However, the major reason why rituals involving body parts thrive in Nigeria and Africa as a whole is because the bulk of Africa rests on a pagan and unscientific past. While the world scientifically reasons itself into wealth and its acquisition, Africa’s wealth-creating modem is founded on metaphysics which is not only unexplainable but crude. The metaphysics of African wealth creation does not conform to the nine features of science which are objectivity, verifiability, ethical neutrality, systematic exploration, reliability, precision, accuracy and abstractness. This is why Africa is nowhere to be found on the loop of wealth in the world. The few Africans who are there, like Mike Adenuga, Aliko Dangote and Femi Otedola and co must have chosen to shun all those burdens of our crude and unrewarding approach to wealth. If not, they won’t be there.
World richest man, Elon Reeve Musk, was born on June 28, 1971 to a Canadian mother and South African father. Raised in South Africa, Elon attended University of Pretoria for a brief period before moving to Canada at the age of 17. In America, he got bachelor’s degrees in Economics and Physics. Elon however had to delink the African wealth-creating mentality to be able to get to where he is today. The land of his birth is very rife with metaphysics of wealth and existence. In Southern Africa and some parts of the African Great Lakes region for example, in what is called muti or medicine murder, body parts of albinos are believed to have the power to transmit magical powers. Witch doctors in these areas are renowned to ask for such victims so that their parts could be used as ingredients for concoctions, potions and rituals to divine prosperity for the user.
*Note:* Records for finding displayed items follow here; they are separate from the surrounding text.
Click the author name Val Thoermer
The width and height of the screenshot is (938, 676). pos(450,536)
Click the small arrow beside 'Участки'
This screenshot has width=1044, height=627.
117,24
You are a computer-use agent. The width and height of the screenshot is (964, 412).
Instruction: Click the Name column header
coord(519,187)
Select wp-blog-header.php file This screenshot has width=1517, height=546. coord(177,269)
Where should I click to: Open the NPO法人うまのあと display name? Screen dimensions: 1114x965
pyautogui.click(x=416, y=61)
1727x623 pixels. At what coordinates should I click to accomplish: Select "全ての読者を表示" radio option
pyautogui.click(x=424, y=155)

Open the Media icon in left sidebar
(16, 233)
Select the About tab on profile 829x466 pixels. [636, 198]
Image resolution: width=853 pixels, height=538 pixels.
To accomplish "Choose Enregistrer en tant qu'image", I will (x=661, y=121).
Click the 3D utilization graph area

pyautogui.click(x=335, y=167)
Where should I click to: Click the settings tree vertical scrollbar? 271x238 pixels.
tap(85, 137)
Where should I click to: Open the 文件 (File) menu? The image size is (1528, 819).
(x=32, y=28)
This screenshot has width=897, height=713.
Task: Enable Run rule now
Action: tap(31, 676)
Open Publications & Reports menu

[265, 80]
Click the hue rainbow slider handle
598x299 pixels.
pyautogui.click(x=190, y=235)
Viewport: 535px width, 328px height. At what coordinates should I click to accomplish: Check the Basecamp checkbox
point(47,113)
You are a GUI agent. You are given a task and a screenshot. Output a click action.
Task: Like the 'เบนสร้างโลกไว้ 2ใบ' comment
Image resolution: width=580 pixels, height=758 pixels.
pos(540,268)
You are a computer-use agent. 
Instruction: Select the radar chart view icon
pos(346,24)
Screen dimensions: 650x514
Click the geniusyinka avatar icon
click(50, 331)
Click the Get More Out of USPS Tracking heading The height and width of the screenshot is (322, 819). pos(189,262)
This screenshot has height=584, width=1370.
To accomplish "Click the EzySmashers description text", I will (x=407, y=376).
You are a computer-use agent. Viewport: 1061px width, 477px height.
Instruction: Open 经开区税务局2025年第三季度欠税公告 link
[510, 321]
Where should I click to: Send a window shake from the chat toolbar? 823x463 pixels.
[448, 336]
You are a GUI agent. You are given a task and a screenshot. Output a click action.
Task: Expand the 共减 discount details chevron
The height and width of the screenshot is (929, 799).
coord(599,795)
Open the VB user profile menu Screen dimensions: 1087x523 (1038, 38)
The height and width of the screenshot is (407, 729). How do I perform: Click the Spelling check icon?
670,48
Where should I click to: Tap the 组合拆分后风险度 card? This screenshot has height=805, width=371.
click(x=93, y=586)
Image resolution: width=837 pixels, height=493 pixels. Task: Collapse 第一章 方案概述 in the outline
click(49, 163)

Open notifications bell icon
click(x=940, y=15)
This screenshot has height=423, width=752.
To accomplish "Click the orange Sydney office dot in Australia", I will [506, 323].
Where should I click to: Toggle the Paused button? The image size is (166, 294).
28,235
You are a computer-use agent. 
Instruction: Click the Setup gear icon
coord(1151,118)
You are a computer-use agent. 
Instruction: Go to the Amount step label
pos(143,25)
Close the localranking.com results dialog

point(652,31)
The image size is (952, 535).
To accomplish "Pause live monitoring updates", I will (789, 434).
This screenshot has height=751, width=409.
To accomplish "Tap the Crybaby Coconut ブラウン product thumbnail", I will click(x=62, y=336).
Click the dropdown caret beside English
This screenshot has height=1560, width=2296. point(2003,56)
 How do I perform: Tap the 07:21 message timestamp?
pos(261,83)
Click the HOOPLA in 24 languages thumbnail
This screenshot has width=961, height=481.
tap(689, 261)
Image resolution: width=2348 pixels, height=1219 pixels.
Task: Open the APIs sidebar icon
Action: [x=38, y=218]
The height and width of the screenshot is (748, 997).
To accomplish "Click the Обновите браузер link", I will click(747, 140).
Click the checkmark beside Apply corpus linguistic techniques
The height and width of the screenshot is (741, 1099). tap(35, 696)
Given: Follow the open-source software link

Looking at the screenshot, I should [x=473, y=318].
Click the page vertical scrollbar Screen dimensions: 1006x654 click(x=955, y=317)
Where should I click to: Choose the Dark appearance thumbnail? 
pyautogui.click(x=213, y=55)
In Nigeria and other parts of Africa, hunchbacks are endangered species as they are deployed for money making rituals.
However, Elon has been able to systematically rise to become a world-class entrepreneur and business magnate whose wealth can be tracked scientifically, deploying all those afore-mentioned indices of science. Gradating his business development growth, he established Space X, the aerospace manufacturing company and became its founder, CEO, and Chief Engineer. In 2004, he moved over to the giant electric vehicle manufacturing company called Tesla Motors, Inc to become its chairman and product architect. He became its CEO in 2008. Today, Elon has an estimated net worth of over US$250 billion.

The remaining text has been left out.